What is expected
Give every line of the data again, exactly.
******
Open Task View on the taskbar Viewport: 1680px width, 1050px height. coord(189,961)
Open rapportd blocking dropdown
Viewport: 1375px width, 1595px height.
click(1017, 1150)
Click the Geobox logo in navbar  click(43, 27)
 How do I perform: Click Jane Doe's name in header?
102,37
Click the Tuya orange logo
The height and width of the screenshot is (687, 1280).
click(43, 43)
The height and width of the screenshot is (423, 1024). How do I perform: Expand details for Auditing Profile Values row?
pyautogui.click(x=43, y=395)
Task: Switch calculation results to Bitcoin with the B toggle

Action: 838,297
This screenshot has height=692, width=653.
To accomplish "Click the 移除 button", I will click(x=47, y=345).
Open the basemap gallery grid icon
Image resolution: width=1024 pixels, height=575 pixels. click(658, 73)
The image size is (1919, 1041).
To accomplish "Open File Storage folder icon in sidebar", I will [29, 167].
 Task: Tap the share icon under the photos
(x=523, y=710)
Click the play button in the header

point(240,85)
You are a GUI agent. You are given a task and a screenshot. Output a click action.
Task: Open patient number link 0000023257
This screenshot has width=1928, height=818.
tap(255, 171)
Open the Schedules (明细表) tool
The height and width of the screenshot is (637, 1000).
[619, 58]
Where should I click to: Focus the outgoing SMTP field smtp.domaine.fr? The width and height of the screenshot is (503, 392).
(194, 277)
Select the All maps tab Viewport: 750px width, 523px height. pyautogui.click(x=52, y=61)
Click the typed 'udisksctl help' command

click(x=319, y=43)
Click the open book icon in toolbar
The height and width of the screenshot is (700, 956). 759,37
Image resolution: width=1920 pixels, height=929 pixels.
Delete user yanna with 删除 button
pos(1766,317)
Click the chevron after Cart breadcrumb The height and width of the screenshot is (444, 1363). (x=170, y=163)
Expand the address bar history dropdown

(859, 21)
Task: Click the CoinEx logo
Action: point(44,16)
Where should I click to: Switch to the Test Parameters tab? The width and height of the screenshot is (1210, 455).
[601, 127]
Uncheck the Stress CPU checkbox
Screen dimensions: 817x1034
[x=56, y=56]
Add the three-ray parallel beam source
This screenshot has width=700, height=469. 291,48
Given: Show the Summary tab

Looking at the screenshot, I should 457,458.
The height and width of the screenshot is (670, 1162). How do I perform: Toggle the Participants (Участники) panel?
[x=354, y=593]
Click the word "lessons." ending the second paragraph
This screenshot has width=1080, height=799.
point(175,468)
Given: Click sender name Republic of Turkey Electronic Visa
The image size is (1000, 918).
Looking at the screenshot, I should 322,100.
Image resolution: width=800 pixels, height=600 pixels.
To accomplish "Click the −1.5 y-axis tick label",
******
Result of the task
Open Task View on the taskbar Viewport: 1680px width, 1050px height. coord(189,961)
Open rapportd blocking dropdown
Viewport: 1375px width, 1595px height.
click(1017, 1150)
Click the Geobox logo in navbar  click(43, 27)
 How do I perform: Click Jane Doe's name in header?
102,37
Click the Tuya orange logo
The height and width of the screenshot is (687, 1280).
click(43, 43)
The height and width of the screenshot is (423, 1024). How do I perform: Expand details for Auditing Profile Values row?
pyautogui.click(x=43, y=395)
Task: Switch calculation results to Bitcoin with the B toggle

Action: 838,297
This screenshot has height=692, width=653.
To accomplish "Click the 移除 button", I will click(x=47, y=345).
Open the basemap gallery grid icon
Image resolution: width=1024 pixels, height=575 pixels. click(658, 73)
The image size is (1919, 1041).
To accomplish "Open File Storage folder icon in sidebar", I will [29, 167].
 Task: Tap the share icon under the photos
(x=523, y=710)
Click the play button in the header

point(240,85)
You are a GUI agent. You are given a task and a screenshot. Output a click action.
Task: Open patient number link 0000023257
This screenshot has width=1928, height=818.
tap(255, 171)
Open the Schedules (明细表) tool
The height and width of the screenshot is (637, 1000).
[619, 58]
Where should I click to: Focus the outgoing SMTP field smtp.domaine.fr? The width and height of the screenshot is (503, 392).
(194, 277)
Select the All maps tab Viewport: 750px width, 523px height. pyautogui.click(x=52, y=61)
Click the typed 'udisksctl help' command

click(x=319, y=43)
Click the open book icon in toolbar
The height and width of the screenshot is (700, 956). 759,37
Image resolution: width=1920 pixels, height=929 pixels.
Delete user yanna with 删除 button
pos(1766,317)
Click the chevron after Cart breadcrumb The height and width of the screenshot is (444, 1363). (x=170, y=163)
Expand the address bar history dropdown

(859, 21)
Task: Click the CoinEx logo
Action: point(44,16)
Where should I click to: Switch to the Test Parameters tab? The width and height of the screenshot is (1210, 455).
[601, 127]
Uncheck the Stress CPU checkbox
Screen dimensions: 817x1034
[x=56, y=56]
Add the three-ray parallel beam source
This screenshot has width=700, height=469. 291,48
Given: Show the Summary tab

Looking at the screenshot, I should 457,458.
The height and width of the screenshot is (670, 1162). How do I perform: Toggle the Participants (Участники) panel?
[x=354, y=593]
Click the word "lessons." ending the second paragraph
This screenshot has width=1080, height=799.
point(175,468)
Given: Click sender name Republic of Turkey Electronic Visa
The image size is (1000, 918).
Looking at the screenshot, I should 322,100.
Image resolution: width=800 pixels, height=600 pixels.
To accomplish "Click the −1.5 y-axis tick label",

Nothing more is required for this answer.